When a fish loses a tooth, a new one grows in. But human beings only get 2 sets of teeth in their lifetime. Now, scientists at the Georgia Institute of Technology and King’s College in London are looking to our finny friends to see how we can grow our teeth back, too.
The researchers are studying how the structures in embryonic Lake Malawi cichlids differentiate into teeth or taste buds so they can activate a similar tooth regeneration mechanism in people. The work also involved dental differentiation in mice, showing that the structures responsible for growing new teeth may remain active longer than previously thought.
“We have uncovered developmental plasticity between teeth and taste buds, and we are trying to understand the pathways that mediate the fate of cells toward either dental or sensory development,” said Todd Streelman, a professor at the Georgia Tech school of biology.
Streelman worked with Ryan Bloomquist, a DMD/PhD student at Georgia Tech and Georgia Regents University, to study how teeth and taste buds grow from the same epithelial tissues in embryonic fish. Since fish have no tongues, their taste buds are mixed in with their teeth, sometimes in adjacent rows.
One species of the Lake Malawi cichlids eats plankton and needs few teeth because it locates its food visually and swallows it whole. Another species lives on algae, which must be scraped or snipped from rocky lake formations, requiring many more teeth and taste buds.
The researchers crossed the species and saw substantial variation in the numbers of teeth and taste buds in the second generation of hybrids. By studying the genetic differences in some 300 of these hybrids, the researchers discovered the genetic components of the variation.
“We were able to map the regions of the genome that control a positive correlation between the densities of each of these structures,” said Streelman. “And through a collaboration with colleagues at King’s College in London, we were able to demonstrate that a few poorly studied genes were also involved in the development of teeth and taste buds in mice.”
By bathing embryonic fish in chemicals that influence the pathways involved in tooth and taste bud formation, the researchers manipulated the development of the 2 structures. In one case, they boosted the growth of taste buds at the expense of teeth. These changes were initiated just 5 or 6 days after the eggs were fertilized, when the fish had eyes and a brain but were still developing jaws.

The problem - Rewrite the part of the tooth regeneration article that opens with the words containing "The researchers are" and closes with "than previously thought.", putting "rats" in place of "mice". The data after this point are separate material with no connection to the article on tooth regeneration.

Extracted data -
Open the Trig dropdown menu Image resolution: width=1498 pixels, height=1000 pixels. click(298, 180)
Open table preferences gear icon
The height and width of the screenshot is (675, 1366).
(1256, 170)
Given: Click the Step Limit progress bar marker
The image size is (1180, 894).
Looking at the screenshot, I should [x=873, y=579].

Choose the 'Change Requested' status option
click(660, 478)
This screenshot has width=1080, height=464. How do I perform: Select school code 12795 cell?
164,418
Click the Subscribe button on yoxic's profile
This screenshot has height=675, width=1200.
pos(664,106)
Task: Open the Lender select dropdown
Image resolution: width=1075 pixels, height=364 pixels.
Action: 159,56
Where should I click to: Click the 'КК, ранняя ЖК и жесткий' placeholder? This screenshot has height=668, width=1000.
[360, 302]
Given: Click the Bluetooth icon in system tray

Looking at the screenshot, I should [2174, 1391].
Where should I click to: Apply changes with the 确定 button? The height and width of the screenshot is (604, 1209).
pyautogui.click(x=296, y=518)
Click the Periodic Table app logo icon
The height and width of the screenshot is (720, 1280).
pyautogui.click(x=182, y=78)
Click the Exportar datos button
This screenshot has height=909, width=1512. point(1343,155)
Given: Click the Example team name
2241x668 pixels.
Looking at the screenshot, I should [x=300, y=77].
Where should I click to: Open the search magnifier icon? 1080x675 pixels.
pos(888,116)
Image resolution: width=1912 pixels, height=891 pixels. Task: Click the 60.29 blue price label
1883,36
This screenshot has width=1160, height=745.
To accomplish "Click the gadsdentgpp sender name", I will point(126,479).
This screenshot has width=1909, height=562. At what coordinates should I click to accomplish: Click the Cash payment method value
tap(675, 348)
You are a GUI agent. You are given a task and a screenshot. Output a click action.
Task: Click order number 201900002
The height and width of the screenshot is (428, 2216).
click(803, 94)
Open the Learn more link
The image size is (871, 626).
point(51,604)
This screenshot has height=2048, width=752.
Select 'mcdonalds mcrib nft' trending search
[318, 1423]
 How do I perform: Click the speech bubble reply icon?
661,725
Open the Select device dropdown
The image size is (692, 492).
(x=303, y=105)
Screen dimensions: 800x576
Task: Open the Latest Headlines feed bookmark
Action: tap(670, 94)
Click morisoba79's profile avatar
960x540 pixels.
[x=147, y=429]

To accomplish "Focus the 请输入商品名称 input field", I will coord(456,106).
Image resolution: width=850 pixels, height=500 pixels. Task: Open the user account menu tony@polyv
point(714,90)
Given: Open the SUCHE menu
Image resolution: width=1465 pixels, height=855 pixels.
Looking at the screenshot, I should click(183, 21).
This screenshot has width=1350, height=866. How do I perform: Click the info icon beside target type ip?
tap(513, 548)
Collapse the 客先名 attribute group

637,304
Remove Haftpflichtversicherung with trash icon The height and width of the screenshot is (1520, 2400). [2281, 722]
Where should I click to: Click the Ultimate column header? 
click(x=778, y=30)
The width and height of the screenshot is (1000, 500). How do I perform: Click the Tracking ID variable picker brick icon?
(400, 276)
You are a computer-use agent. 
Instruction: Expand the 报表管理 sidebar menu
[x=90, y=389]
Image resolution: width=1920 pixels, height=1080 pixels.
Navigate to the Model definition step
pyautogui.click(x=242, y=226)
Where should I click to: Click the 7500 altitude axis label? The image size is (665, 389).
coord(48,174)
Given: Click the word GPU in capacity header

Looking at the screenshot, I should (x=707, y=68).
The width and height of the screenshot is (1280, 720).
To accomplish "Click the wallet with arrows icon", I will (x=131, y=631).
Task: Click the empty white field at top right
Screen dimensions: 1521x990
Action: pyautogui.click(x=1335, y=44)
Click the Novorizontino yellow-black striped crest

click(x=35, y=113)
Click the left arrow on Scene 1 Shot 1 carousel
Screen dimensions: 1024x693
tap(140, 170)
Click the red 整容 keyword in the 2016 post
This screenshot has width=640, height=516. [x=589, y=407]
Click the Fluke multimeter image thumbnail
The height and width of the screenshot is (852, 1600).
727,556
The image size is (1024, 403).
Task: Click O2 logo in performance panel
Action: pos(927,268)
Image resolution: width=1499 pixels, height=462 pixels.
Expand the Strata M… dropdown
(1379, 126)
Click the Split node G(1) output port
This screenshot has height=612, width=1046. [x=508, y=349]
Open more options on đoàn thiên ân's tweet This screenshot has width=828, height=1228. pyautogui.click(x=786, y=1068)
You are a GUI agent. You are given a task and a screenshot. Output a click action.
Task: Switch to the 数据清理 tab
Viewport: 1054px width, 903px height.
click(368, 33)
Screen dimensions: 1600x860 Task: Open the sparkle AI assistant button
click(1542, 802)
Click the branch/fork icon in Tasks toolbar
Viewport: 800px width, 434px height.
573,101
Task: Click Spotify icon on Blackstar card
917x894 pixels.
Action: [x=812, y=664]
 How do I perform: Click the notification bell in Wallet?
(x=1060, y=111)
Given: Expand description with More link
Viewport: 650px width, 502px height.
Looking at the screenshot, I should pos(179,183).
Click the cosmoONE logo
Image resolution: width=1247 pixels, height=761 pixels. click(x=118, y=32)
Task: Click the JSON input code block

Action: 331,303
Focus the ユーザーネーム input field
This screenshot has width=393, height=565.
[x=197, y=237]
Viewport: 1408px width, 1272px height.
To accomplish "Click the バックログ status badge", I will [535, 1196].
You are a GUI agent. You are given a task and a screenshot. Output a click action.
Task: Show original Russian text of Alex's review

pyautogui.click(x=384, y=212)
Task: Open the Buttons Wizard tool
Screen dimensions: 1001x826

Your response -
The researchers are studying how the structures in embryonic Lake Malawi cichlids differentiate into teeth or taste buds so they can activate a similar tooth regeneration mechanism in people. The work also involved dental differentiation in rats, showing that the structures responsible for growing new teeth may remain active longer than previously thought.